▶ **AUFGABE**:
Was stellten die früheren Chefs des Geheimdienstes Shabak laut dem Textauszug in ihrem weit verbreiteten Artikel fest?

▶ **TEXTAUSZUG**:
..............................
Die israelischen Führer haben mehr getan, als sich  dies nur auszudenken : sie führten die Politik der Enteignung von arabischem Land aus, Unterdrückung und Vertreibungen – das offensichtliche Endziel: soviel wie möglich an Arabern los zu werden. Unsere Führer haben ein tiefes Verständnis für das, was der israelische Bürger braucht, um sich selbst wohl zu fühlen. Also wurde ein psychischer „Trennungszaun“ von Axiomen und Slogans rund um die israelische Kollektivseele gebaut. Der Zaun ist so hoch, dass die meisten Leuten nicht mehr in der Lage sind, darüber hinweg zu sehen.

Der Zaun wird aus verschiedenen Reihen von Propagandadogmen aufgebaut, die man als selbstverständlich nimmt, auch wenn sie völlig absurd sind. Wenn es einem Bürger gelingt, durch die erste Reihe zu kommen, muss er noch durch ein paar andere. Der Zaun hält sie gemütlich drinnen und schützt sie vor unangenehmen Gedanken. Das alles dient den Siedlern  und der Besatzung. Seit Jahren besteht die religiös-nationale Partei darauf, das Bildungsministerium in allen Regierungen, an denen sie beteiligt war, inne zu haben – und das aus gutem Grund.

Ein Hauptaspekt des israelischen ( oder eines anderen) Propagandasystems ist das Umbenennen. Gib einer hässlichen Sache – in diesem Fall einem schmutzigen Kolonialkrieg – einen besser klingenden Namen wie z.B. „Krieg gegen den Terror“ oder  „Existenzkampf“ – und man wird dir gehorchen. Vier frühere Chefs des Geheimdienstes Shabak stellten in einem weit verbreiteten Artikel fest, dass die gegenwärtige Siedlungserweiterungspolitik mit dem Absperren der Araber die reine Existenz des Staates Israel gefährdet. Diese Statements gelangten nicht bis in die Köpfe der  israelischen Soldaten – oder ihrer Eltern. Die meisten von ihnen glauben noch immer zu tiefst an ihren Kampf gegen den Terror. Es ist überwältigend, wie sie immer noch an die guten Jungs in den Geschichtenbüchern glauben.
..............................
▶ **DATENZEILEN**:
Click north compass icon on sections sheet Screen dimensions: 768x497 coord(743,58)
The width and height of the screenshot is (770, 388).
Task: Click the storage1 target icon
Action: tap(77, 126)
..............................
▶ **ANTWORT**:
Dass die gegenwärtige Siedlungserweiterungspolitik mit dem Absperren der Araber die reine Existenz des Staates Israel gefährdet.